Task instructions
How many lines in the listing below contain the word "Open"? Reply with the number alone.

Records to use
#####

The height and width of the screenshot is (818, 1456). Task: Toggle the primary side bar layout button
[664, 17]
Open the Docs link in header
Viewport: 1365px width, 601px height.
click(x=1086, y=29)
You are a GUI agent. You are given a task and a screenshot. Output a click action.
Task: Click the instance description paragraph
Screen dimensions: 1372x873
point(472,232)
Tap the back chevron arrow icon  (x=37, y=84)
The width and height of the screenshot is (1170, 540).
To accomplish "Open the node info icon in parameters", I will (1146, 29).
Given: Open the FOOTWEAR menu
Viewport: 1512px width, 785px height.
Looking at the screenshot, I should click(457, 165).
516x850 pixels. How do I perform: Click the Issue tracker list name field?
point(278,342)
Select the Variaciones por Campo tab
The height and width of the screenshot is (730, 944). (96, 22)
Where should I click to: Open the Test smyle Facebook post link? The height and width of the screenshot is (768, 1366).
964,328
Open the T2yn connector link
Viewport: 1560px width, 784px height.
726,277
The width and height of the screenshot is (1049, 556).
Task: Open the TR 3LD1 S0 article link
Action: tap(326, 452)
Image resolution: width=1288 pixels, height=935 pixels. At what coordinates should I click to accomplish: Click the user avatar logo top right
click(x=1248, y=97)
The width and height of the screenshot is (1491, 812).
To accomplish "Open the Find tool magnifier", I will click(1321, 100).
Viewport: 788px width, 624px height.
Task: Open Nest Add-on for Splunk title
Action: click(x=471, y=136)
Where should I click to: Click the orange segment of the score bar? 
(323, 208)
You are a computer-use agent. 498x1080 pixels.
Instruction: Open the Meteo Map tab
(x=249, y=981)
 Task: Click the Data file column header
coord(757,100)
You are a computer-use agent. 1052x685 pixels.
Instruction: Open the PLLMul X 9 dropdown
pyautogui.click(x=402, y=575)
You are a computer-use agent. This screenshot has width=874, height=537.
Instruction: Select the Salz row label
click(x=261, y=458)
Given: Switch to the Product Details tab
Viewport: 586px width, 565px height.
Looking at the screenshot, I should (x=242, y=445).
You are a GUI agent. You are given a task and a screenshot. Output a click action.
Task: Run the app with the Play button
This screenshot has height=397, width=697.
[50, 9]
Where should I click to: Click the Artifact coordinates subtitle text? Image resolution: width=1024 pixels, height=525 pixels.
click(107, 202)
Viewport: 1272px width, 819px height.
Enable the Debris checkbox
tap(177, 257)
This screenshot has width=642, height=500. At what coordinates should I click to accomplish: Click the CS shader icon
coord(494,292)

#####

Worked solution
10